ACTION ITEM
The records are set out below this line. Return exactly the lines from the one containing "Given: Click the" through the last, and exclude the pictures.
START DATA FOR ANALYSIS
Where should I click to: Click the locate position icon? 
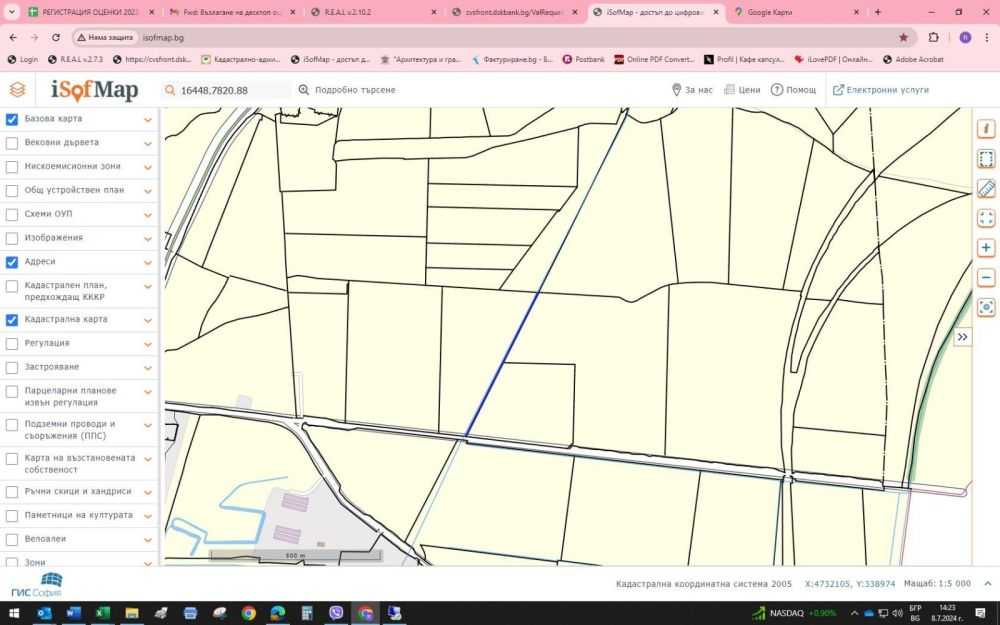pos(986,307)
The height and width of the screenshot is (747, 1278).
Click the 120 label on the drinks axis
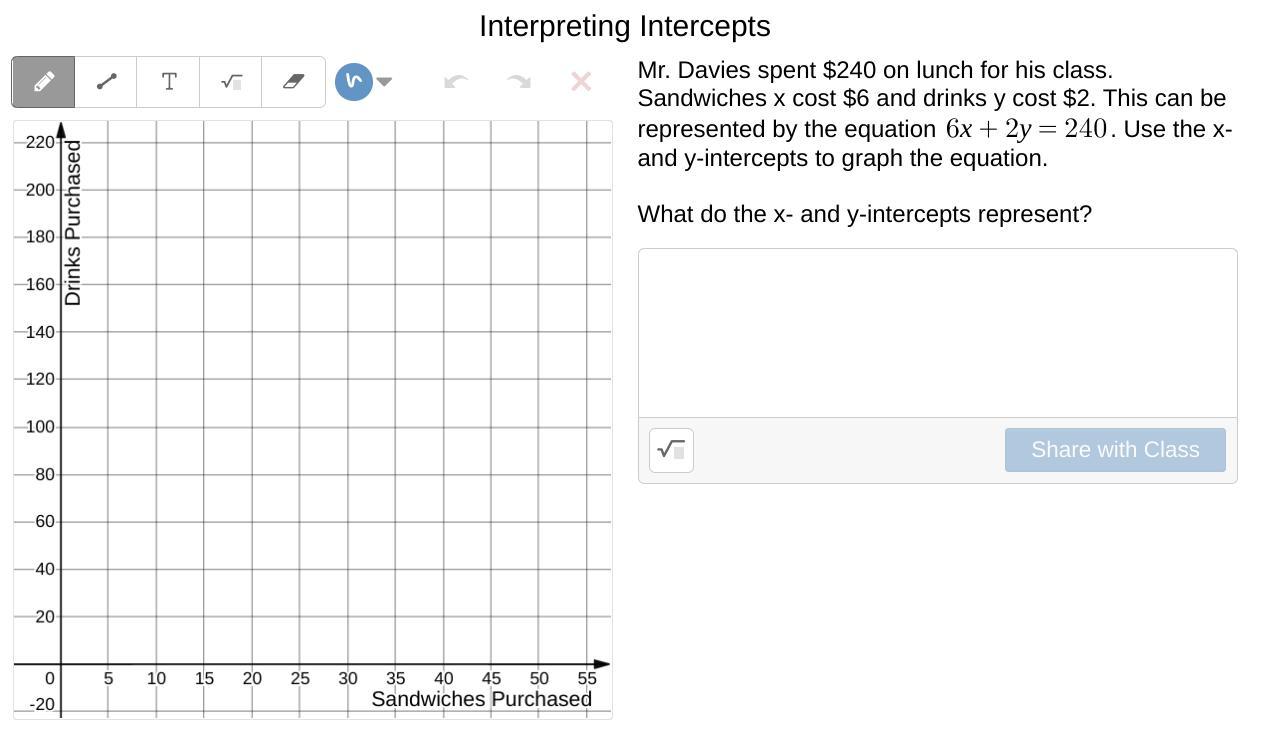click(x=40, y=379)
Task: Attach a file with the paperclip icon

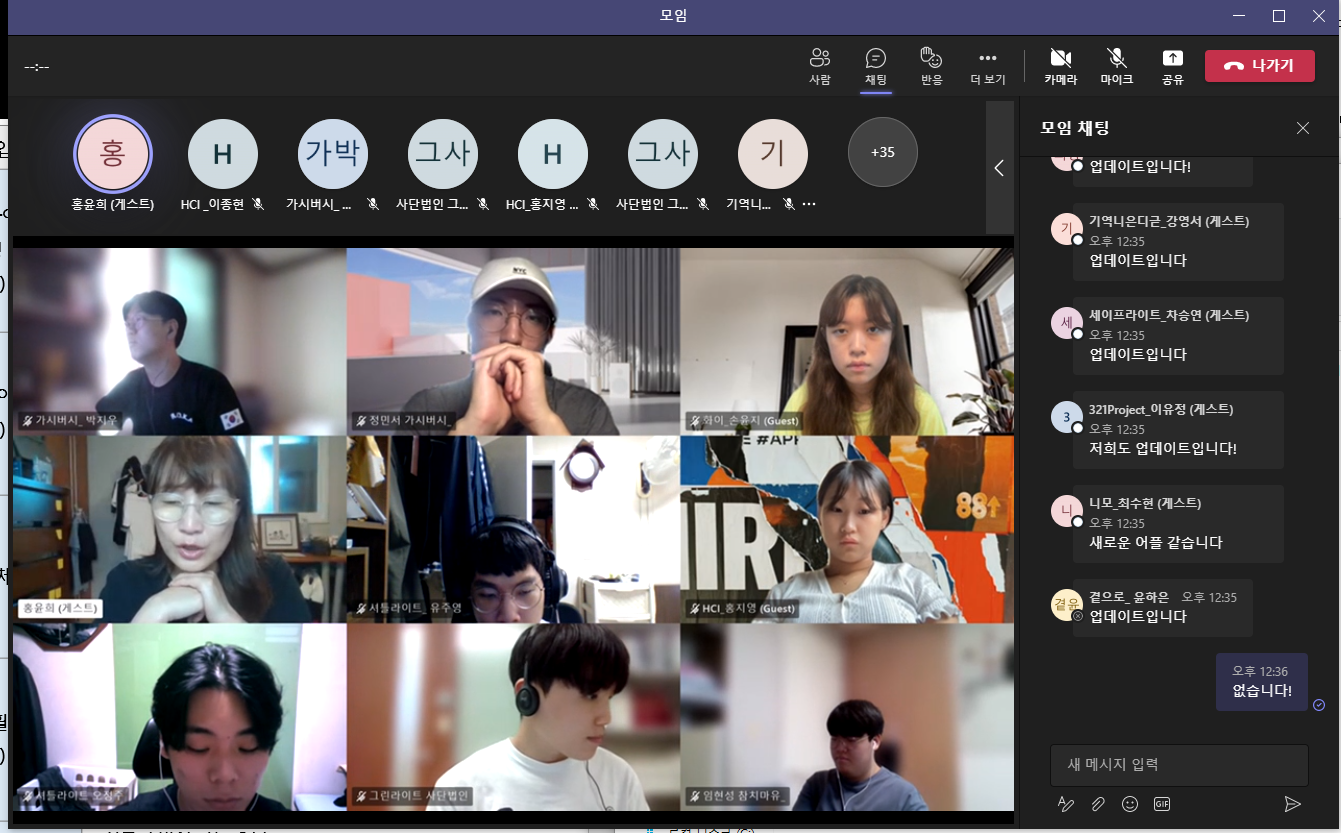Action: 1098,804
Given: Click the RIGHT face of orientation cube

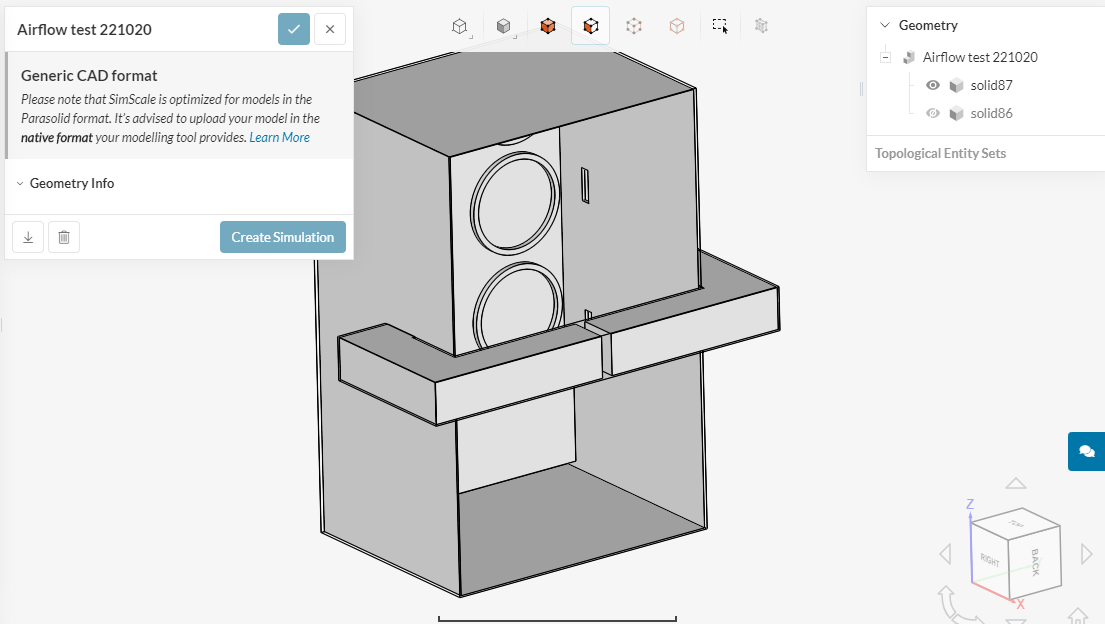Looking at the screenshot, I should 990,560.
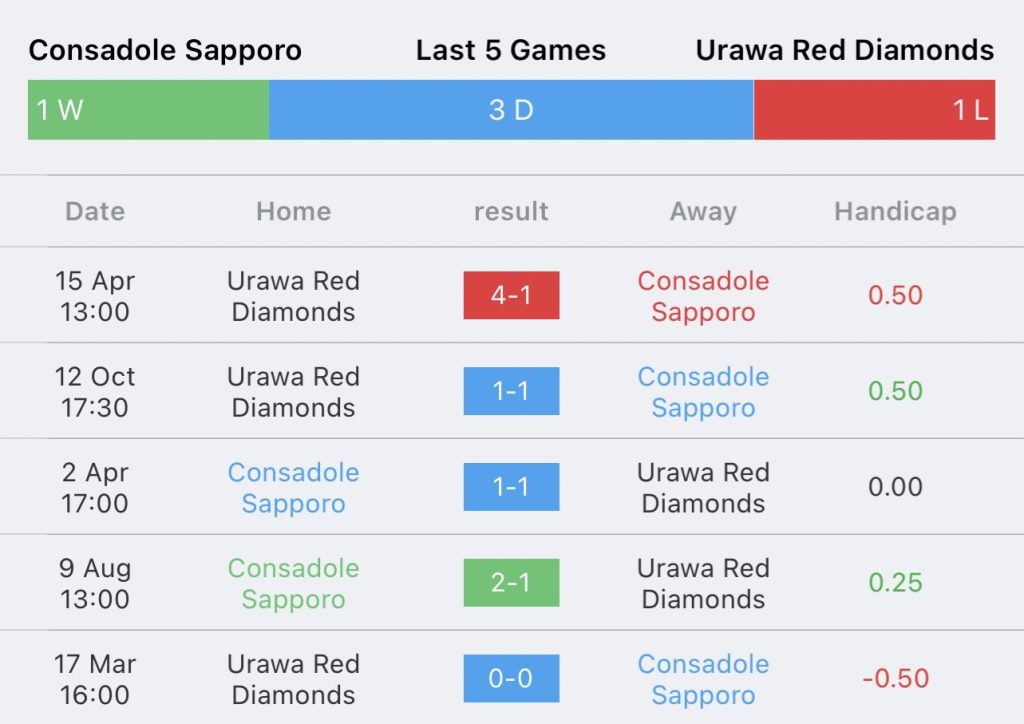The height and width of the screenshot is (724, 1024).
Task: Open the 12 Oct 1-1 result badge
Action: click(511, 391)
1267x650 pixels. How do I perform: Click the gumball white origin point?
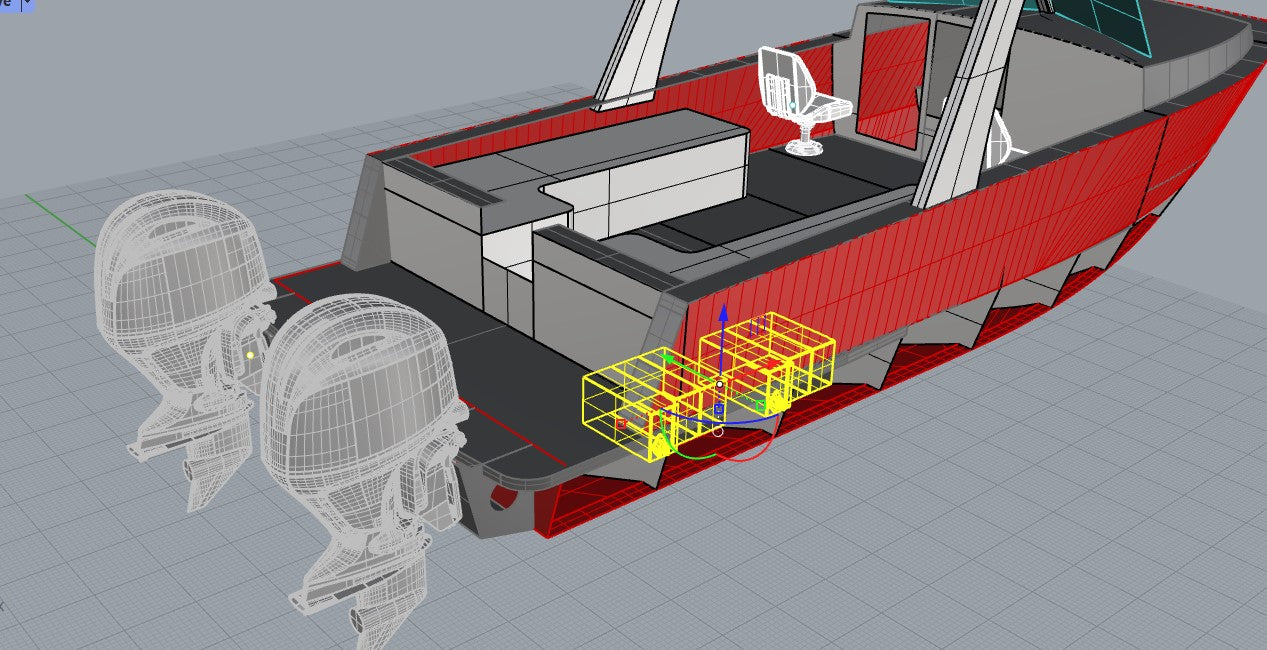point(719,384)
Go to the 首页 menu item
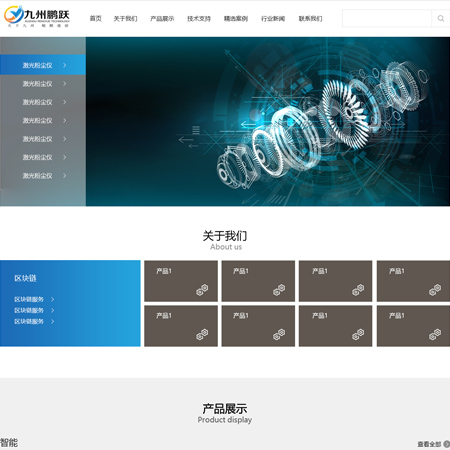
END DATA FOR ANALYSIS
OUTPUT FOR THIS TASK
Given: Click the RIGHT face of orientation cube

Looking at the screenshot, I should 990,560.
The height and width of the screenshot is (724, 1024).
Task: Open the 12 Oct 1-1 result badge
Action: click(511, 391)
1267x650 pixels. How do I perform: Click the gumball white origin point?
point(719,384)
Go to the 首页 menu item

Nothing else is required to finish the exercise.